■ **EXTRACT TO READ**:
American Optical Co., Scovill Mfg. Co., props.

Philadelphia Stereoscopic Box
 

Descriptive Catalogue and Price List of the Photographic Apparatus Manufactured by the American Optical Co., Scovill Mfg. Co. (New York, NY), Sept. 1884, p.57
aophncat.jpg (36468 bytes)

 

5x8, with lens boards for single lens and stereo photography





Label on the front standard: "American Optical Comp'y  New York  Scovill Mfg. Co. Prop'itrs

Stamps on rear base rail: "Am Optical Co.  Manufacturer  New York", along with the assembly number stamp: "12"

Stamps on brass rails: "John Stock's  Patented  Aug. 4, 1863" and "Assigned to Am. Optical Co."


 

 

Manufacturer: American Optical Co. New York, NY factory
Date Introduced:
1870 ; Years Manufactured: 1870 - c.1887
Construction: rear focus via push-pull with fine focusing screw; single swing; reversing by two tripod mounts; three-piece lens board
Materials: mahogany body; cherry base; black fabric bellows; brass hardware
Sizes Offered: 4x7; 4x8; 5x8
Notes:

     The Philadelphia Stereoscopic Box is the same as the New Philadelphia Stereoscopic Box (Philadelphia Stereoscopic Box, Improved), except for the swing configuration. The rear of this camera supposedly swings outside of the main box, while the New version swings inside. However, American Optical did not help the confusion by using the same engraving for both cameras.  The above engraving appears to be the version that swings outside the main box (for an example of a swing inside of the main box, see American Optical New View Camera Box.  The design apparently originated with Samuel Peck & Co. (see Samuel Peck Stereo View Camera), who manufactured a camera identical to this 1855-1860, then entered into a business arrangement with Scovill in 1857.  The photographed camera contains a replacement septum (the view separator inside the bellows).  As with many cameras of this vintage, a single lens version was available, even if not advertised.  The camera illustrated below is the 5x8 format with a single lens. It has no rise and fall, whereas the engraving shows rise and fall ability, and may therefore be an earlier version.

■ **TASK REQUIREMENTS**:
a – List every material that the Philadelphia Stereoscopic Box description gives for the camera, along with the part each one is used for.
b – Extend the Philadelphia Stereoscopic Box description by writing what would come next after its final sentence.

■ **DATA SHOWN**:
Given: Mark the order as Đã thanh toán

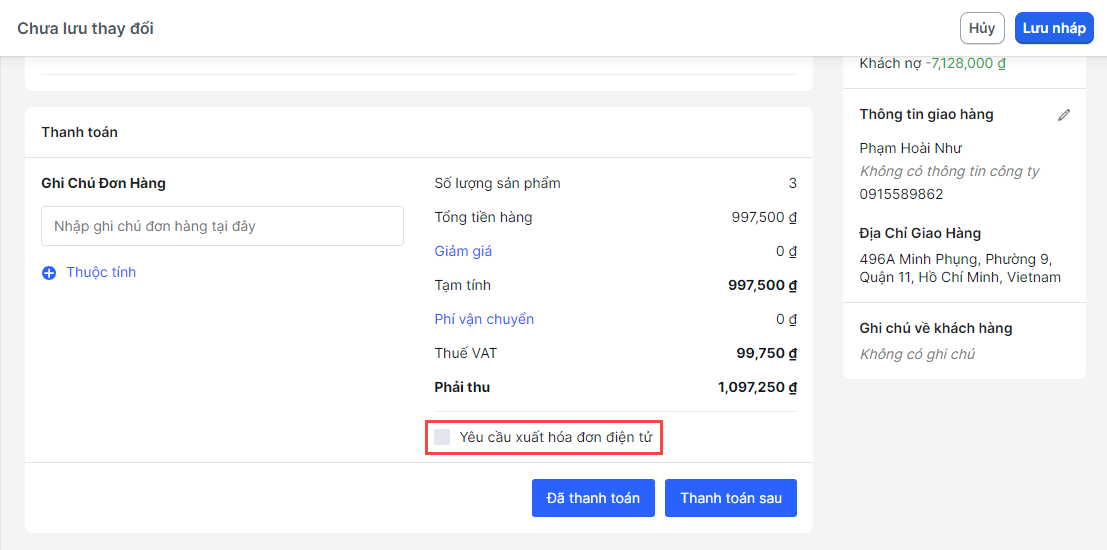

■ **ANSWERS PER TASK**:
a – Mahogany for the body, cherry for the base, black fabric for the bellows, and brass for the hardware.

b –
     Apparently, the same design camera was available in less finely finished, less expensive wood version, the New Haven Stereoscopic Camera, which was made (or continued to have been made) in the old Samuel Peck factory, which was in New Haven, CT.  The New Haven prefix was given all cameras originating there until about 1886, after which Scovill advertising is not so clear as to which of their two factories a given camera was produced.

References:
Philadelphia Photographer, April, 1870, p. 100 (introduced)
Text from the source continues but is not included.